You may be lucky, you may be an unattractive target, you may have been infected without knowing and be an unwitting DDoS gateway.
Computers and programming was all about solving problems for decades. Few could afford the early computers and far fewer would have thought about abusing them and had little chance not to be discovered when they did.
That implied that software did its best to compute valid outputs for valid expectable inputs, nobody tested for seemingly nonsensical trash being entered as input. But that's exactly how you overwrite stack data and hijack the control flow via
return oriented programming or similar. And finding out exactly what you need to put there is easy and automated, if you have a binary copy of the exact same binary code at your disposal, which is easy with software widely distributed in binary.
You should read that up, it's a true marvel of (criminal) ingenuity! And it's been made so easy, even half-dumb kids can do this. They simply need to write the malware code and they can use a special compiler to translate that into data inputs you need to feed the victim to hijack it with that code.
Fixing that in seven decades of old code is tons of hard work that is hard to finance, because it doesn't help the original use case (e.g. doing your accounting). So lots of time it just doesn't get done and software contains vulnerabilities. As long as nobody knows about them, it's relatively safe. But once they are found and documented, they either need fixing or they turn any system not patched into a wide open potential bot. And those are permanently scanned for, found and exploited by professional mafias and inimical state actors.
And even writing new code that is inherently safe isn't exactly easy or 100% reliable, even if the industry is trying very hard to enable that e.g. in the old days via ADA, SPARK, formal verification, or more recently via programming languages like Rust or ISA extensions like CHERI, ARM tagged memory or x86 shadow stacks.
The Mirai botnet was able to spread to millions of devices exactly because they had unfixed known and documented vulnerabilities which made malware automatically hijack them and turn them into a bad actor.
Since many of these devices could not be patched, some "white hats" actually went ahead and bricked them. Now the legality of that hasn't been decided in courts and those might even contradict each other, but I'd say as an owner of such a device you would be legally responsible for part of the damage that you cause by allowing it to be abused (obviously the abuser and the vendor share some of the guilt).
You know Windows 7 is no longer maintained so if a hijacker turns your Windows 7 machine into a bot, that is a consequence of your action (or inaction in this case), which implies liability.
Even not knowing it's unsafe to leave loaded guns or grenades littered around your house, doesn't mean you're not responsible what happens if a puppy, a kid or even an intruder plays with it. And in this case you've been told, even if you didn't listen.

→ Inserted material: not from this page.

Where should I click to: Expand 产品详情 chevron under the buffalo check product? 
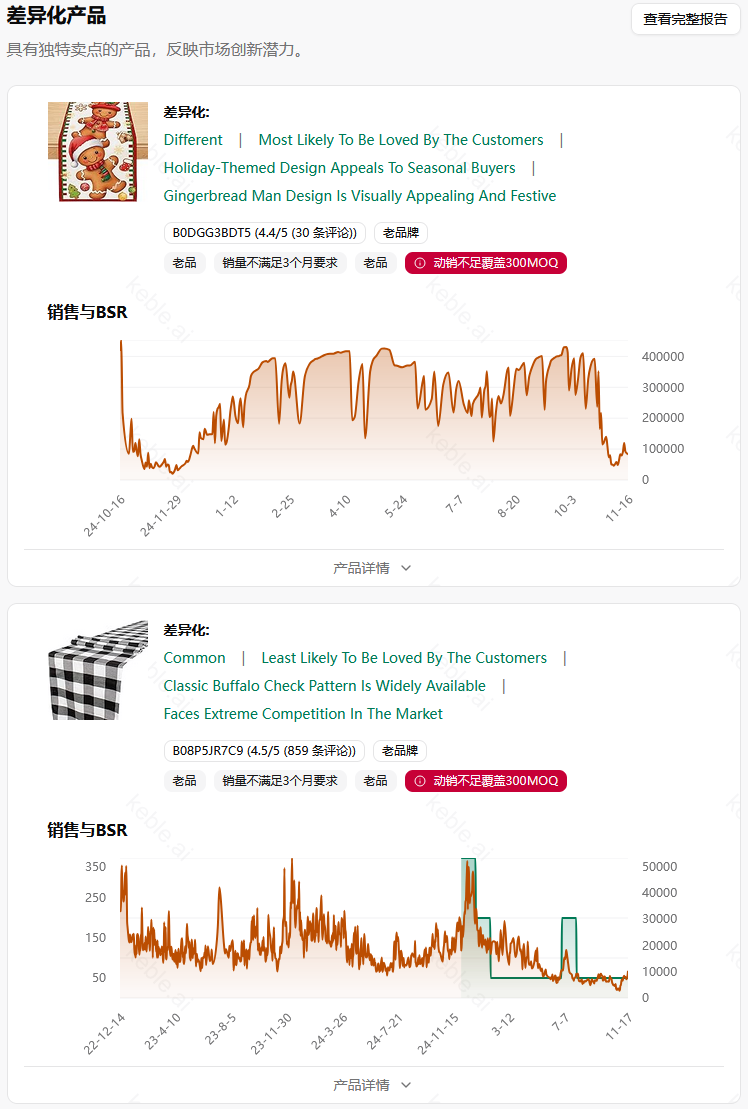pyautogui.click(x=406, y=1085)
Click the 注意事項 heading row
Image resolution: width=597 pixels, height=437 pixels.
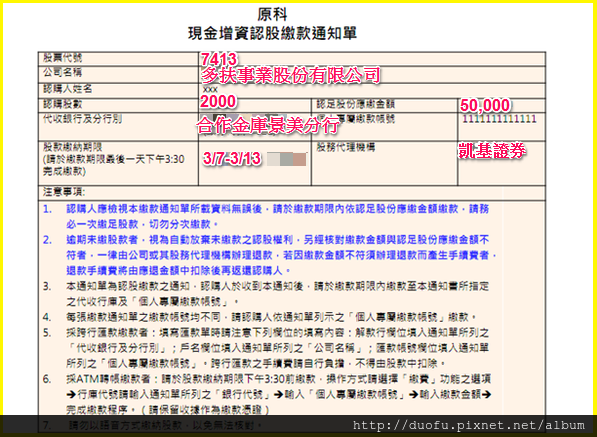tap(292, 193)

I'd suggest you spend a little less time laughing about it or shrugging it off and investigate.
Sure, computer security is a billion dollar business and there is tons of exaggerations and FUD around. But unlike genetic code computer code does not mutate and manage that variability on every single device. The fact that on millions of devices the code is truly identical to something you know how to kill is too attractive not to exploit by digital predators of any persuation.
You might also want to add
Krebs on Security to your daily reading list.